2 minute read

Food truckin’

To the untrained eye, the rusty old junkyard on Spear across the street from the new Trader Joe’s looked like, well, a junkyard. But to Jason Boso, the brain behind Twisted Root Burger Co., it looked like “a fantastic opportunity on a fantastic piece of land.”

“While other people saw it as a junkyard, I saw it as a gold mine,” Boso explains. “It was a completely tree-covered, 9,000-square-foot backyard. I just thought, man, I want to drink some beer back here.”

And thus began the business venture that has produced one of the coolest ideas to hit the pavement in East Dallas the Truck Yard.

The Truck Yard opened in September, and if you haven’t been by, it’s a food truck park that features a rotating ensemble of food trucks. Not to mention, there are about a gazillion ways to buy a beer there.

There’s a full bar in what was once a mechanic’s shop, a canned-beer bar in an Airstream trailer, and a treehouse bar in the ancient pecan tree.

Yes, a bar 14 feet up in a tree I’ll let that sink in for a minute.

“Pretty much, yeah,” Boso says with a chuckle. “We got [the treehouse bar] all stamped and approved by the city. We had to follow all the regulations and get it professionally engineered, but we did all that. It was quite a feat, but we made it happen.”

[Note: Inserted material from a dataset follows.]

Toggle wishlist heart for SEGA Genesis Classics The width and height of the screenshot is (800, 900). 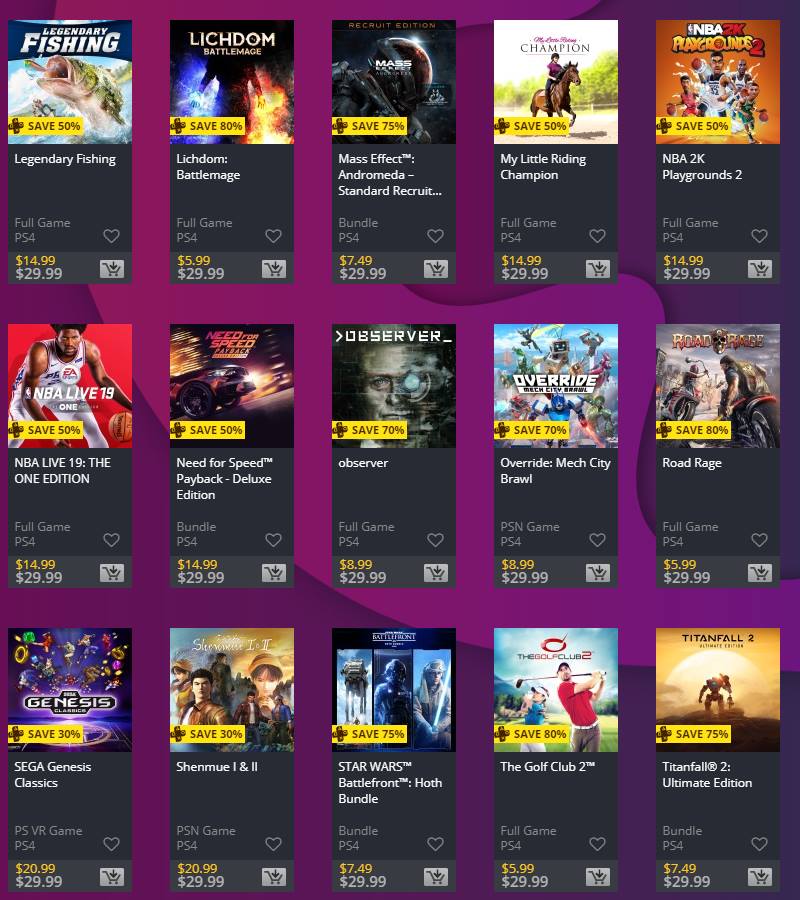tap(111, 844)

The Truck Yard fits three food trucks at a time. The trucks, which are from all around the Dallas-Fort Worth area, rotate each day, although there is some consistency — meaning some trucks, such as Easy Slider or Cajun Tailgaters, are always there on certain days of the week. Philly cheesesteaks also are served out of the permanent building.

“We close at 12, so we’re not a latenight party place,” Boso says. “We’re more the ‘come for dinner, enjoy a live band’ kind of eat-and-drinking environment. A casual, gather-with-friends kind of place.”

—Brittany Nunn

Co-op coop

When Greg and Jill Gordon moved to Lakewood from Forest Hills, they weren’t too chicken to bring along their small urban chicken farm, but they hoped it wouldn’t ruffle the feathers of their next-door neighbors, Kathy and Don Carroll.

On the contrary, the Carrolls were thrilled about the neighborhood addition.

“My daughter had been begging me for chickens for years,” Kathy explains.

“They [the Gordons] hadn’t been here long, maybe only a couple weeks, when

Greg walks over and goes, ‘So, we’ve got these chickens, and we really think the best place for the coop is between our two houses, but that’s kind of on your property line, so we don’t have to put it there, but we think it’d be better if we did. So how do you feel about that?’

“I said, ‘I’m totally fine with that if we can put a couple of chickens in there and you’ll teach me what I’m doing.’ And thus, the great chicken co-op was born,” Kathy says, laughing.

It’s not hard to raise chickens, Greg says.

“The hardest part is that everything wants to kill a chicken and chickens are very delicate,” he says. “So as long as you keep them safe and keep them fed and watered, they really take care of themselves.”

For safety’s sake, Greg, who works as a contractor, designed and worked with a friend to build a super-secure, metal chicken fortress he calls the “Coop Deville.” The structure can be seen from the sidewalk, which is why we found out about it. Nearby neighbors who walk by the Gordons’ house regularly, particularly with dogs, couldn’t miss it.

Kathy says having the chickens has been a great learning opportunity for their combined brood of five kiddos (not including the Gordons’ new set of twins). It’s given the parents an opportunity to chat with their kids about everything from the birds and the bees to the circle of life to the origin of classic phrases like “pecking order,” or “running around like a chicken with its head cut off.”

“There are all these old terms that we use,” Greg says, “from back when raising chickens used to be a way of life.”